Following his departure from "Homicide," Beatty went back to estimable roles for the balance of the 1990s, playing Judge Roy Bean himself in big-budget production of Larry McMurtry's "The Streets of Laredo" (CBS, 1995) while landing a supporting role for Spike Lee's underappreciated drama, "He's Got Game" (1997). He managed to remain unscathed after Ted Demme's lame prison comedy, "Life" (1999), starring Martin Lawrence and Eddie Murphy, before once again reuniting with director Robert Altman for "Cookie's Fortune" (1999). Beatty returned as Det. Bolander for the made-for-television movie, "Homicide: The Movie" (NBC, 2000), which reunited most of the cast to find the murderer of their longtime captain, after which he turned in a solid performance in the charming indie "Spring Forward" (2000). In the next century, Beatty began lightening his workload, even as he returned to his theatrical and musical roots. In 2001, he revisited one of the first roles he ever played early in his stage career, Big Daddy, in a London production of Tennessee Williams' "Cat on a Hot Tin Roof," for which he received a nomination for Best Actor at the prestigious Laurence Olivier Awards the following year.
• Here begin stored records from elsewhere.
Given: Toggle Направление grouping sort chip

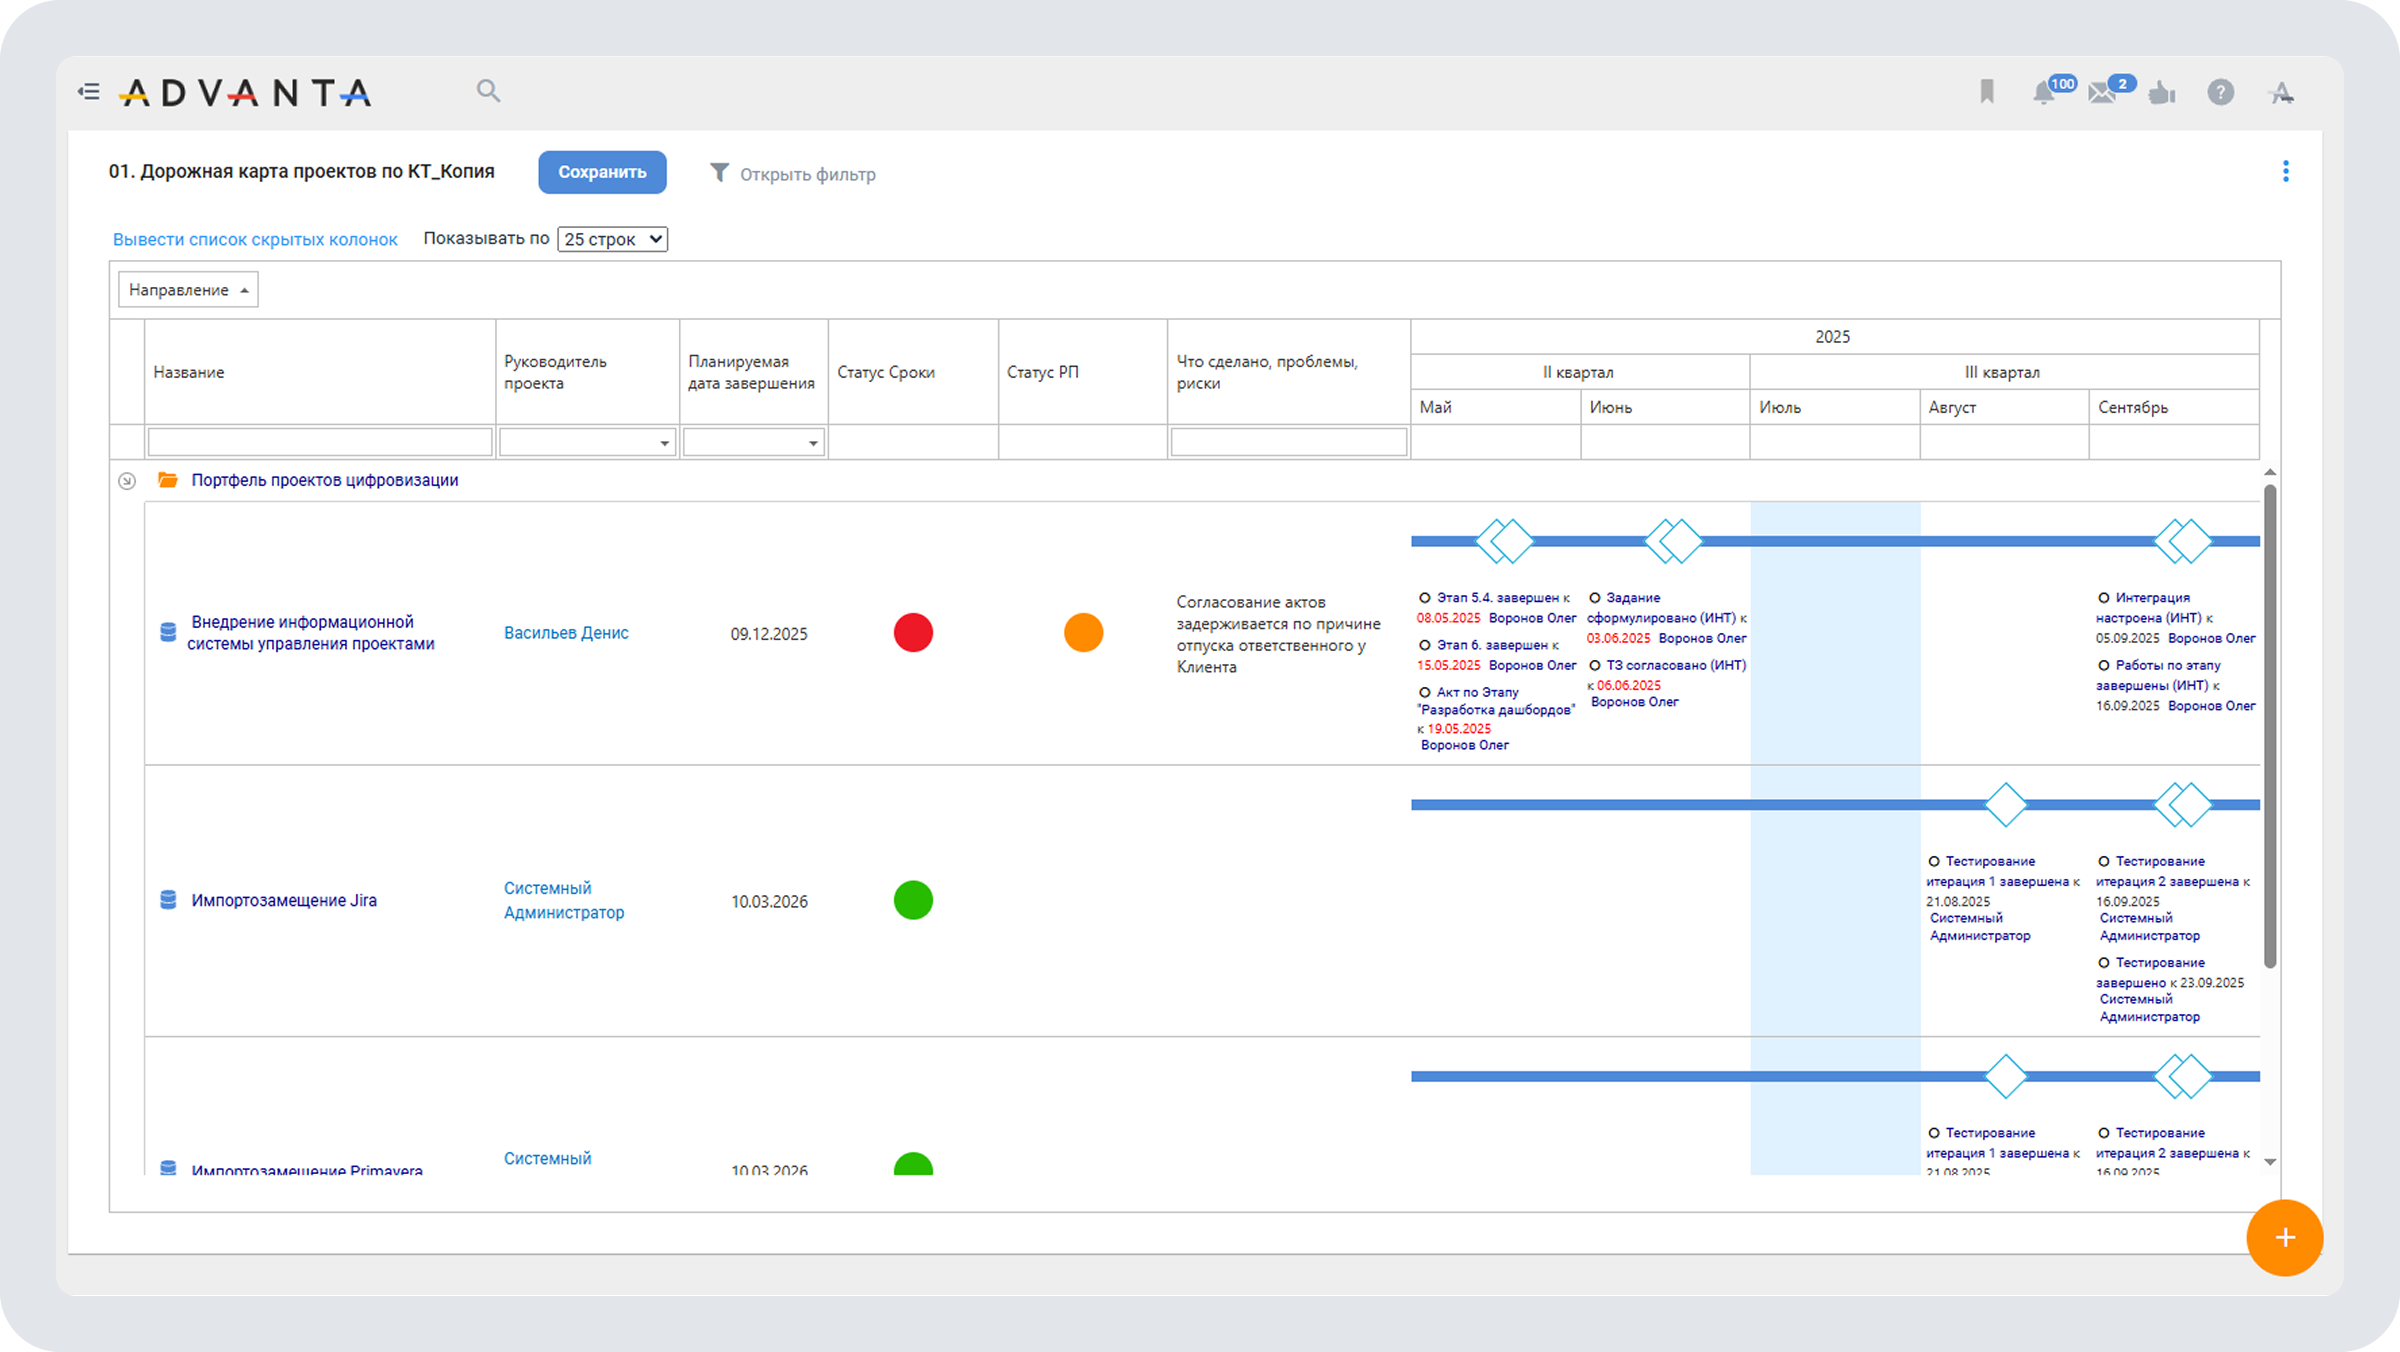Looking at the screenshot, I should (x=188, y=290).
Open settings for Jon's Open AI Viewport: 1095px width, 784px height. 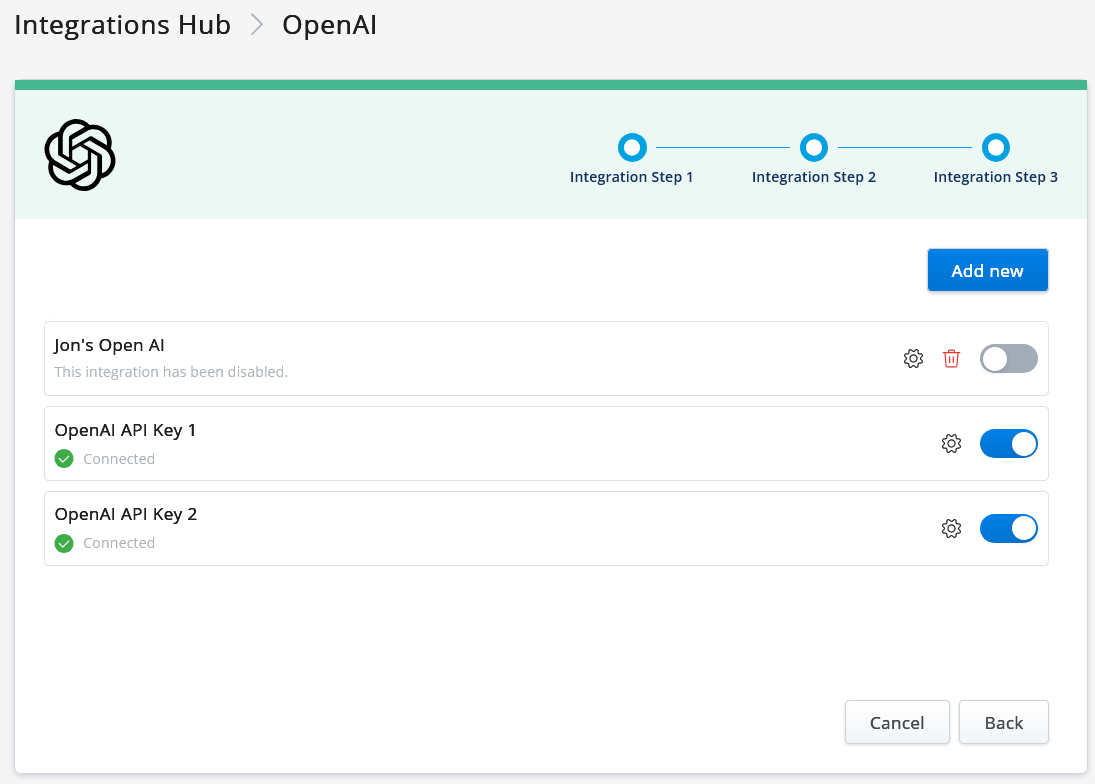(913, 358)
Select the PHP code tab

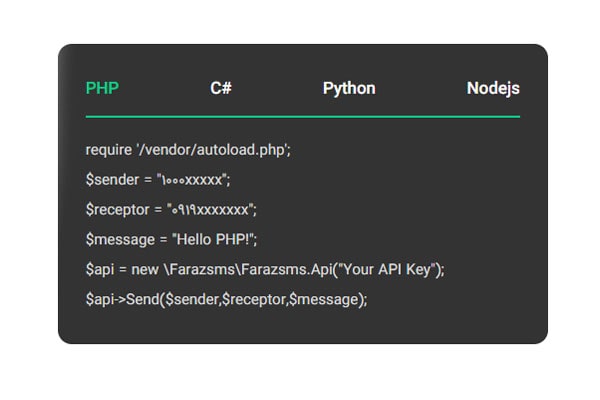tap(102, 88)
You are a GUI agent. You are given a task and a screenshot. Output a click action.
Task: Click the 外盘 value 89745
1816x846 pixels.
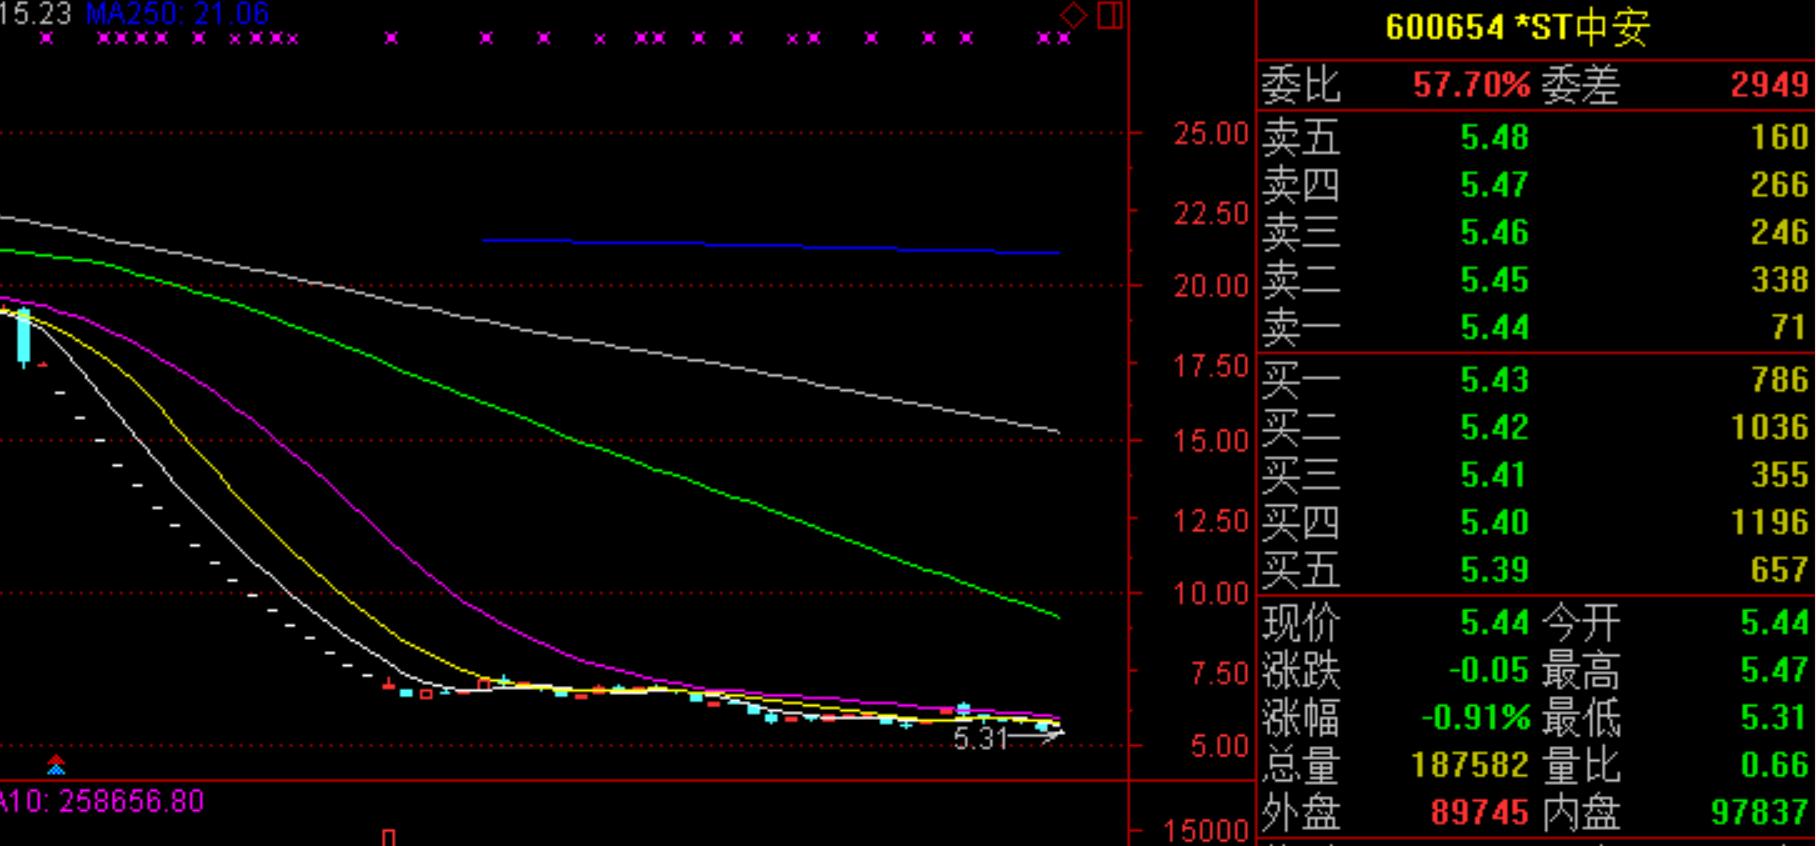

Beatty returned to New York to reprise the role of Big Daddy on Broadway in 2003, which preceded a return to music when friend and successful songwriter Larry Bastian convinced him to record a CD, In the Beginning Was the Word (2006), a self-released gospel album that featured Beatty crooning Christian hymns such as "Down by the Riverside" and "Peace in the Valley." Along the way, he continued his film supporting-role work in such movies like the children's classic "Where the Red Fern Grows" (2003), the Mark Wahlberg actioner "Shooter" (2007), and the political comedy "Charlie Wilson's War (2007), which starred Tom Hanks as a freewheeling congressman who finds his mission in life when he helps combat invading Russians by arming a ragtag group of Afghan freedom fighters. Beatty next co-starred in the direct-to-DVD release, "In the Electric Mist" (2009), a mystery thriller about a sheriff's detective (Tommy Lee Jones) investigating the murder of a young woman by an alleged serial killer whose investigation is hampered by two Hollywood stars (Peter Sarsgaard and Kelly McDonald) who are in town making a Civil War movie.